Jaime
Jaime é um pianista trágico, com uma higiene capilar duvidosa.
Tem uma vozinha de falsete e muitos tiques nervosos: pisca os olhos freneticamente e faz ginástica com os dedos, no ar, nas mesas, onde quer que esteja, como quem acaricia um piano imaginário.
Encontrei o Jaime, por acaso. O camarada Cerejo mandou-me para a rua: "Vai encontrar uma história, coisinha!". O Cerejo chama-me coisinha. Talvez saiba o meu nome, acredito que, pelo menos, conhecerá o meu estranho apelido, mas insiste no "coisinha".
Aceitei o repto sem hesitar, não me apetecia estar no bunker da rua Viriato, a carregar no "refresh" do Gmail compulsivamente, à espera de notícias de um pombo, que suspeito que anda de asa ferida.
Assessorizei um pouco - que é o verbo que eu inventei quando vou tomar café com um determinado assessor da praça -, e depois de ter bebido uma água Campilho (foi a primeira vez que bebi uma água Campilho, por isso é que a menciono), fui à procura de uma história.
Senti-me turista no centro da cidade. Gostei de ver a cidade assim. Como se fosse pela primeira vez. Abençoei o Cerejo várias vezes por me ter mandado para a rua - no meu peito uma angústia terrível, e eu impotente, sem saber nada, sem poder fazer nada, andava nisto, coração apertado, quando esbarrei com a primeira potencial história: um sapateiro que parou no início da revolução industrial. Achei que aquela era a história - sapatos, um dos meus temas favoritos, mas o velhinho que tresandava a cola de contacto, não se sentiu atraído pela ideia de aparecer num jornal.

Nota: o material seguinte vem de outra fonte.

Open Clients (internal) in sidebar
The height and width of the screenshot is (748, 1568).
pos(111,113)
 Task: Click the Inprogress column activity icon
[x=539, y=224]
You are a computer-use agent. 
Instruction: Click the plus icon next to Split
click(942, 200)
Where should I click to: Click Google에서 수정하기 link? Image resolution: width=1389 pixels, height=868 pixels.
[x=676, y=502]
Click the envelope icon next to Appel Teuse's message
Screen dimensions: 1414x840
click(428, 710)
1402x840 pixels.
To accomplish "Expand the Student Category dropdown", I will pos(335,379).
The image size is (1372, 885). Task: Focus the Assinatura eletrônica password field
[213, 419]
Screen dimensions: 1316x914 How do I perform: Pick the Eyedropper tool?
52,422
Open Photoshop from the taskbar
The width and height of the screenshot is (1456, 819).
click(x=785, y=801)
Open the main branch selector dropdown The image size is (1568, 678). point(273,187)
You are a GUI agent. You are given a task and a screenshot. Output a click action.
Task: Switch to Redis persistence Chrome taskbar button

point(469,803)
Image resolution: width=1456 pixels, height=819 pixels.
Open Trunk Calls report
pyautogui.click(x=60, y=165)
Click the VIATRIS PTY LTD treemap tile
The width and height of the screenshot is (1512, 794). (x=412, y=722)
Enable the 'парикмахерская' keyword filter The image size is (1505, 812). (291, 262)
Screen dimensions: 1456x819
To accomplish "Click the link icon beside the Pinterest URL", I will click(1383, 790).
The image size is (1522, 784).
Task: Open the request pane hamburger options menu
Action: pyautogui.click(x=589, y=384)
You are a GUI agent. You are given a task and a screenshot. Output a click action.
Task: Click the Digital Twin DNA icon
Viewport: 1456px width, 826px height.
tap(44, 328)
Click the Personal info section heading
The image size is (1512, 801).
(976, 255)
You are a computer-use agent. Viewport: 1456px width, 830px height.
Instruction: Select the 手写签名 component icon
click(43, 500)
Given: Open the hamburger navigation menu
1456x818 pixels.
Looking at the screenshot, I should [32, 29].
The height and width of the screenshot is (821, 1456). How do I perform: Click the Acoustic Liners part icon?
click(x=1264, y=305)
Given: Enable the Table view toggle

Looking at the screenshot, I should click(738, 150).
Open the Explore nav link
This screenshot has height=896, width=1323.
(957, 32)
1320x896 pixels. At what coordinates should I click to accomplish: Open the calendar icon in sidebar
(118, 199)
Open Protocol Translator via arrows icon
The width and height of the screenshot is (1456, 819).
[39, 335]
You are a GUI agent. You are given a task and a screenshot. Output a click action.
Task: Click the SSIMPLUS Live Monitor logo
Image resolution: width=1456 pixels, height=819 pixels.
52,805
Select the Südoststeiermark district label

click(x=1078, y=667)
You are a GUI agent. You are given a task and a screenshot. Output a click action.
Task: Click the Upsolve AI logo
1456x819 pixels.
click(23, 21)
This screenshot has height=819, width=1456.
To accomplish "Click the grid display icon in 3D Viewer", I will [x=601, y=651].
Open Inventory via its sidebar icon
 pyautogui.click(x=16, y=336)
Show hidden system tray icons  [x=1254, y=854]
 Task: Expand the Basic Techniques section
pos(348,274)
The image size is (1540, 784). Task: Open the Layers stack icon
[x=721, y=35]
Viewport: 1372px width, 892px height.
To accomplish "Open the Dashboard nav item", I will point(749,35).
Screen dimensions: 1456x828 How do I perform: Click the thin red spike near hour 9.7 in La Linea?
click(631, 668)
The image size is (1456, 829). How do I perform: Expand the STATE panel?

Vagabundei entre a Estefânea e o Saldanha, a tentar forçar o destino, e, quando já tinha desistido, encontrei o Jaime, a tocar Nick Cave e Tom Waits num Centro Comercial. A tocar, a tocar bem, por sinal, sem ninguém se dar ao trabalho de ouvir. Já nem digo aplaudir, pelo menos parar um bocadinho e ouvir.
Lá tenho que dar o braço a torcer e revelar-vos mais um ensinamento do Zé Ralha - fónix, o senhor, afinal, ainda me ensinou meia dúzia de coisas, não muito úteis, ensinamentos profundos, apenas, de um homem que diz ser um reservatório de conhecimentos inúteis.
Um dia, fomos à Baixa, e de dez em dez metros, o Zé Ralha insistia em parar, escutar ou observar e, no fim, aplaudir, a arte de rua de todos os mendigos - cegos, amputados, velhinhos, ou apenas vagabundos. À primeira, uma criança ainda acha piada, ao sétimo já não há cú.
E nisto, quando a minha cara de tédio e inquietude já não enganava ninguém, ele sai-se com esta, que me acompanha até hoje: "não dês só a esmola aos ceguinhos. Perde cinco minutos a ouvi-los também." E ali ficámos, mais de dez minutos, a ouvir o velhinho que tocava guitarra clássica e que, salvo erro, ainda actua por aquelas bandas.
Alguns poucos anos mais tarde, andava eu a cantar músicas bonitas nos túneis das estações de metro de Roma e Alvalade para ter dinheiro para comprar um bilhete para os Madredeus no CCB, e percebi a importância de alguém se dar ao trabalho de ouvir o que estamos para ali a fazer. O dinheiro, claro, a esmolinha, era muito benvinda, mas eu ficava bem mais contente quando alguém despejava o porta-moedas - houve um tipo que me deu mil escudos e há doze anos atrás isso era muito dinheiro - e perdia dois minutos a ouvir.
Por isso, sentei-me numa mesinha do dito centro comercial e ouvi. E bati palmas no fim. O Jaime agradeceu com aquilo que sabe fazer; perguntou se havia alguma que eu quisesse que ele tocasse. No meu cérebro passou de raspão a frase batida - play it again, sam -, mas soltei um inesperado Bach. Bach a um tipo que estava a tocar Nick Cave. Só eu. Surpreendentemente, ele tocava Bach.
Foi nesse momento que soube que estava ali a minha história.